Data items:
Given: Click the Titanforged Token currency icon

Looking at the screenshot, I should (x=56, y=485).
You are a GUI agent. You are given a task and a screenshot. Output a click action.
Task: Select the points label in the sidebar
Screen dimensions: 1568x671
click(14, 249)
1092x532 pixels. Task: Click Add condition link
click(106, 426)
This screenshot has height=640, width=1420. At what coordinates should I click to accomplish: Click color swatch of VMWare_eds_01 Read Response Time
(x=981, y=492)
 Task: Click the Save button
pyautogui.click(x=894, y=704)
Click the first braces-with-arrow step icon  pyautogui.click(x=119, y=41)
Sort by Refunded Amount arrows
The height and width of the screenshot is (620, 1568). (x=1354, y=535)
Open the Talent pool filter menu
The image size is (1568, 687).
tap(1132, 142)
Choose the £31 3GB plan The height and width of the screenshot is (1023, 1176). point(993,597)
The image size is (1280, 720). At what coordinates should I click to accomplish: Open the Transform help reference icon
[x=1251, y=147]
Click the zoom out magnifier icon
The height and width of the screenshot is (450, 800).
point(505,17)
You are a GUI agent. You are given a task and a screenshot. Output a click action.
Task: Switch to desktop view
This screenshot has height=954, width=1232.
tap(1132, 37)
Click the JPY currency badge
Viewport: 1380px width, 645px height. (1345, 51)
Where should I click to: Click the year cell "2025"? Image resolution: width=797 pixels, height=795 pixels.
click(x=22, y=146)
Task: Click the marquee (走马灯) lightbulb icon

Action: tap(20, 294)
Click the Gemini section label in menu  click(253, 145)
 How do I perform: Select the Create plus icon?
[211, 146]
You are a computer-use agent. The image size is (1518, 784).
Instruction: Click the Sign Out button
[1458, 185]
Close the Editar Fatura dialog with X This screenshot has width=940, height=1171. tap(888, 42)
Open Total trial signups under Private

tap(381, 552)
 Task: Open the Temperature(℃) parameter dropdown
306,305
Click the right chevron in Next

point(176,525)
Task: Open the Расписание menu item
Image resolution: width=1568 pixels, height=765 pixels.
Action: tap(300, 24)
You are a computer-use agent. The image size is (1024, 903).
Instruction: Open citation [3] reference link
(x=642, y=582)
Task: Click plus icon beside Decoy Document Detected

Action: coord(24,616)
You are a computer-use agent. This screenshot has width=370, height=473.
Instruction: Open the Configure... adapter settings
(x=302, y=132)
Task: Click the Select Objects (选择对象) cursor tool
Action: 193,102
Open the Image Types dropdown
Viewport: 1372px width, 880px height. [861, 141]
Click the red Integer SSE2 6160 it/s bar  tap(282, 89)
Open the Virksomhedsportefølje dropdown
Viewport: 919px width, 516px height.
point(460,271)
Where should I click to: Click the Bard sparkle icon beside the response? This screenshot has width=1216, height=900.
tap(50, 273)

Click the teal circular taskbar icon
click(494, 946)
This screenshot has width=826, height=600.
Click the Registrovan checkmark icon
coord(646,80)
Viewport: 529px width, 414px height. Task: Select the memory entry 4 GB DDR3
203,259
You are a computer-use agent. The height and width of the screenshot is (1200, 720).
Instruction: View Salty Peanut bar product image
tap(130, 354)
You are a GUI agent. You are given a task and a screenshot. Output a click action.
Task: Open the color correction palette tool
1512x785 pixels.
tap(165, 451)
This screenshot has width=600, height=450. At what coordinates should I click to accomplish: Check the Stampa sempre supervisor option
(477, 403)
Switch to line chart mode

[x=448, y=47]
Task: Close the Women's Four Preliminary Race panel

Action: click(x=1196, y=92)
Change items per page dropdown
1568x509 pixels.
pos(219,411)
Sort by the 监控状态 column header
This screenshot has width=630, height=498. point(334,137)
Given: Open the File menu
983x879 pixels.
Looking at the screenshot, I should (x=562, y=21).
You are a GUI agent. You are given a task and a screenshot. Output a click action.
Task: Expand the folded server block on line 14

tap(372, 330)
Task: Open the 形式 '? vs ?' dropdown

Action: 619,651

### [EXERCISE]
How many lines of the entries contain the word "with"? Only the number is wanted.

### [EXERCISE OUTPUT]
2